Further, this role as intermediary between international agencies and areas affected by conflict can open up more funding for LNAs. After international agencies withdrew due to spiralling violence in neighbouring Pibor county, one donor launched a call for proposals from LNAs responding to the crisis.
Food security programmes with local actors are funded in part through the UN-OCHA South Sudan Humanitarian Fund (SSHF), which had an allocation of US$25 million in July 2022 to address the impact of violence and food insecurity in ten counties of the four worst-hit states: Warrap, Jonglei, Unity and Western Equatoria states. Eligibility for this fund includes that applicant NGOs have participated in rolling years’ HRPs and have a programmatic/budget expenditure for the previous 24 months of at least/equal to US$200,000 – criteria that limit the eligibility of many smaller LNAs.
A process led by OCHA to shift the SSHF from funding smaller projects to fewer, larger-scale multi-sectoral projects resulted in the reduction of support for LNAs and of their scope to lead on SSHF projects. LNAs interviewed in South Sudan noted that OCHA’s approach to coaching LNAs during the associated risk realignment exercise was not optimal; as a consequence LNAs ended up less able to directly access SSHF grants than previously. They also noted that these challenges have been accentuated by the lack of wider investment in LNAs by other actors to strengthen capacity and build systems which would allow them to take on larger grants. In 2022 so far, none of the fund’s allocation has gone to food sectors. As of November 2022, the SSHF listed only two funding recipients in 2022 – US$700,000 to Solidarités International for WASH programmes, and nearly US$12 million to the WFP, US$9 million of which was for cargo transport to vulnerable populations in hard-to-reach locations.
Organisations that are able to acquire funding describe it as transformative, allowing them to determine priorities related to resilience building, reach additional locations and respond more quickly to emergent situations. Yet the US$25 million allocated to the fund is only a fraction of the US$650 million required funding for the food security and livelihoods cluster. LNAs interviewed in South Sudan cited a sense of competition amongst all actors, at every level, for a limited pool of funding.
The size of the overall funding pool for the food sector and the security situation were both cited by LNAs interviewed in South Sudan as reasons for a continued ‘subcontracting’ relationship with local actors, who were dependent on international organisations for access to funding and who found difficulty recruiting and retaining staff due to both the lack of overheads and the short funding cycles.
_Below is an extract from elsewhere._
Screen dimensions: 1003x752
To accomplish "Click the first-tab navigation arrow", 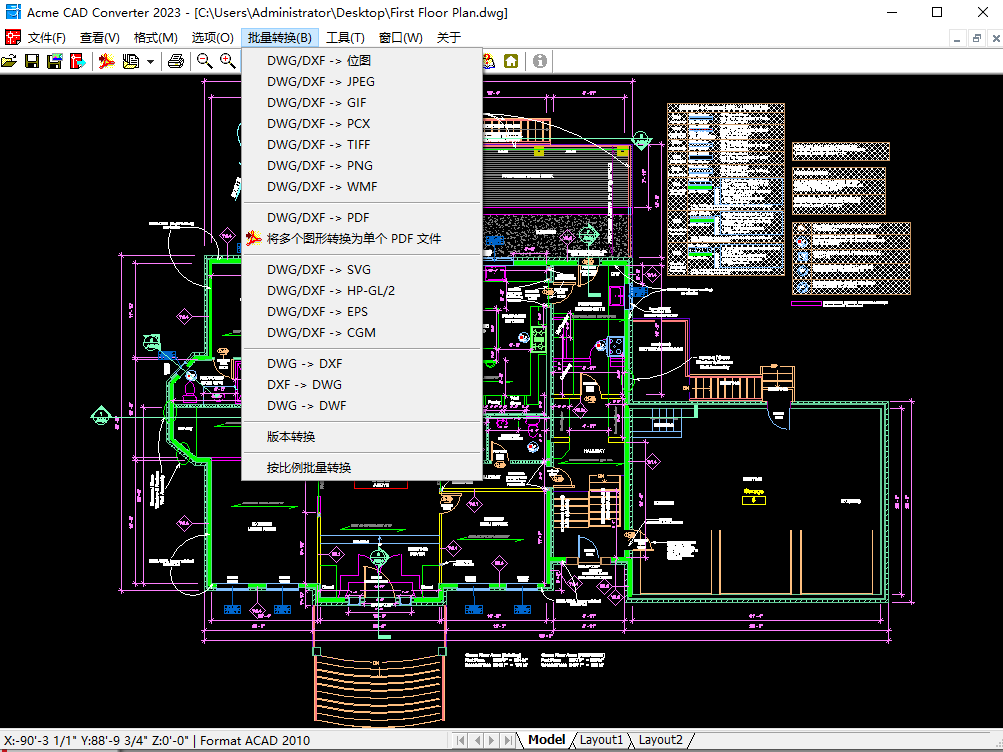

Interventions were seen as largely donor-driven, with inadequate consultations of the affected or vulnerable communities.
However, what is apparent from LNA interviews in South Sudan is that the contribution of LNAs could go far beyond facilitating interventions with the community and providing needs-based and other crisis-related contextual information, including:
- Continuous, context-specific baseline assessment and programme development
- Humanitarian interventions such as evacuation and relocation of internally displaced persons (IDPs)
- Mobilisation of resources and provision of basic supplies and assistance
- Security regimes and protocols
- Risk assessments and impact evaluations for both crisis and programming
- Development of communication strategies for various stakeholders, from local to international audiences
- Capacity- and resilience-building to avoid cycles of crisis.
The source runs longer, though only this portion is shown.